Live Sicilia

PROCESSO DE MAURO

Ingroia: "Vicini alla verità"


Articolo letto 887 volte

VOTA
0/5
0 voti

de mauro, ingroia, processo de mauro, Le brevi
Dopo oltre 40 anni dalla scomparsa del giornalista Mauro De Mauro il pm Antonio Ingroia si appresta a chiedere la condanna dell'unico imputato, il boss Totò Riina. Lo ha anticipato lo stesso Ingroia all'inizio della sua requisitoria nel processo cominciato il 4 aprile 2006. "Con orgoglio ma anche con un senso di amarezza per il tempo trascorso - ha detto - siamo arrivato al momento deciso per l'accertamento della verità". Ingroia ha ricordato che Riina è "l'unico personaggio sopravvissuto tra tutti quelli che hanno avuto un ruolo nel sequestro e nella soppressione del giornalista: Gaetano e Antonino Badalamenti, Luciano Liggio, Mimmo Teresi, Antonino Grado, Emanuele D'Agostino e Stefano Giaconia". "Sono tutti morti - ha annotato il pm - così come tanti investigatori e tanti testimoni".

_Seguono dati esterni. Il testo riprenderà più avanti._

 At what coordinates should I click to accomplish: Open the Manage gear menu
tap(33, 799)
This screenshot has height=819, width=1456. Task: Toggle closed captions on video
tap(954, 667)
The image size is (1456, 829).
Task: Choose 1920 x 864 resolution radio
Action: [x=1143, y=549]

Il ritardo con cui la giustizia arriva alla verità sulla scomparsa di Mauro De Mauro è dovuto, ha sostenuto il pm Antonio Ingroia nelle prime battute della requisitoria del processo, alle manovre e ai depistaggi che hanno frenato le indagini. Ingroia ha ricordato tra l'altro la testimonianza dell'allora pm Ugo Saito il quale raccolse la confidenza del vice questore Boris Giuliano su una riunione di apparati investigativi e servizi segreti a villa Boscogrande. In quella occasione, ha sottolineato l'accusa, venne deciso di depotenziare le indagini che sembravano avviate verso certi apparati dello Stato. Anche i carabinieri, ha aggiunto Ingroia, si sono impegnati a creare piste alternative con l'obiettivo di spostare l'attenzione della magistratura dagli ambienti che erano coinvolti nell'organizzazione del delitto. Oltre ai depistaggi il pm ha fatto riferimento insistito anche alla singolare "assenza di notizie" negli archivi dei servizi e degli apparati investigativi ma anche alla "sottrazione delle prove". Tra gli episodi oscuri citati da Ingroia anche l'improvvisa e "improvvida" apertura del cassetto della scrivania di De Mauro nella redazione del giornale L'Ora. L'operazione fu decisa e compiuta dai vertici del giornale "prima dell'arrivo dei familiari e degli investigatori". Un altro indizio su una strategia di inquinamento delle prove é rappresentato dal fatto che in mano agli inquirenti sono finiti appunti di De Mauro depurati e quaderni con fogli strappati. E' perfino scomparso il nastro sulla vicenda di Enrico Mattei, che secondo le testimonianze dei familiari il giornalista "ascoltava e riascoltava in continuazione".